Medicaid Expansion Report Calculates Modest State Costs
However, Richard "Buz" Cooper, MD, director of the Center for the Future of the Healthcare Workforce at New York Institute of Technology and a Senior Fellow in the Leonard Davis Institute of Health Economics at the University of Pennsylvania, says the assumptions in the report are "reasonable."
"Costs at the federal level will be larger than I believe are generally being considered: $800 billion plus the costs of insuring those individuals who leave Medicaid (in states with eligibility levels above 138% of poverty) in the exchanges," Cooper said in an email exchange with HealthLeaders Media.
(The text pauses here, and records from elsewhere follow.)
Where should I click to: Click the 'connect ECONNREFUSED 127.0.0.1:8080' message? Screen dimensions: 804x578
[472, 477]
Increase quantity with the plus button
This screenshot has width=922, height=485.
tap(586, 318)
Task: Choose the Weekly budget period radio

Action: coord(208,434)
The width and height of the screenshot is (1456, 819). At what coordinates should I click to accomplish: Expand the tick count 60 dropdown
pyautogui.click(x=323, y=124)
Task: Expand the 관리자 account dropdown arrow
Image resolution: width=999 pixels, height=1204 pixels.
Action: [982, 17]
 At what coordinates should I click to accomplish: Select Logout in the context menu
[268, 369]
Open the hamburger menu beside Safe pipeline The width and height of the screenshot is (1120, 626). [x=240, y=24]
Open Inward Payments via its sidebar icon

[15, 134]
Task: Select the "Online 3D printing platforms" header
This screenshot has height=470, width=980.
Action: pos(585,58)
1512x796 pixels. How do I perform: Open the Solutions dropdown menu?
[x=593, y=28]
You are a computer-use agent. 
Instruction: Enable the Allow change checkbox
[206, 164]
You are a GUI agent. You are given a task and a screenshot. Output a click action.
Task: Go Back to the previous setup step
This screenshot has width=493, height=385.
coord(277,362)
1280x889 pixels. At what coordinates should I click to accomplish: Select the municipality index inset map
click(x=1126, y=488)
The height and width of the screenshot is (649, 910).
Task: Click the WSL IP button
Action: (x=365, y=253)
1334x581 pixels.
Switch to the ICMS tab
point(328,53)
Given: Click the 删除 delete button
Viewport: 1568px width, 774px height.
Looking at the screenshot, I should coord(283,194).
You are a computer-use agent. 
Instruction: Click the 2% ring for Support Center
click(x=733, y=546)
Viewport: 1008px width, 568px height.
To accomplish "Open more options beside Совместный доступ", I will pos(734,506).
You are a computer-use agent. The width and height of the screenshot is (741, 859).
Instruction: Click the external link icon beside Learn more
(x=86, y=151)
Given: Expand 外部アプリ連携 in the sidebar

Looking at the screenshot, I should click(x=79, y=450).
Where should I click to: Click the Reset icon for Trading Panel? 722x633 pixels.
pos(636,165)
"I don't believe that those costs are in the report, and I expect they would be hard to calculate, since I don't think that we know the premium for policies in the exchanges or the amount of federal subsidy that will be provided. This is not my area of expert knowledge, but the REAL number is Medicaid + subsidies for old Medicaid patients in exchanges + subsidies for others in exchanges. What we know now is that it's going to be a lot more than $800 billion."
Weil also acknowledged that governors and state legislators are justifiably concerned that a fickle Congress could go back on its promises to fund the expansion, which would leave states holding the bag.
"These estimates are built around a financing model that is in current statute, and that is the appropriate model to use. But states are very nervous about the possibility of those formulas changing," he says. "Although it is possible that states can change their mind and adopt the Medicaid expansion at one point, and then if the federal funding becomes more limited they can reverse that position, that is a painful course of action and states really do want to be able to plan ahead. So the sooner we can come to closure on whether or not the financial arrangement in the Accountable Care Act is going to be stable, the easier it will be for states to make decisions in the long run."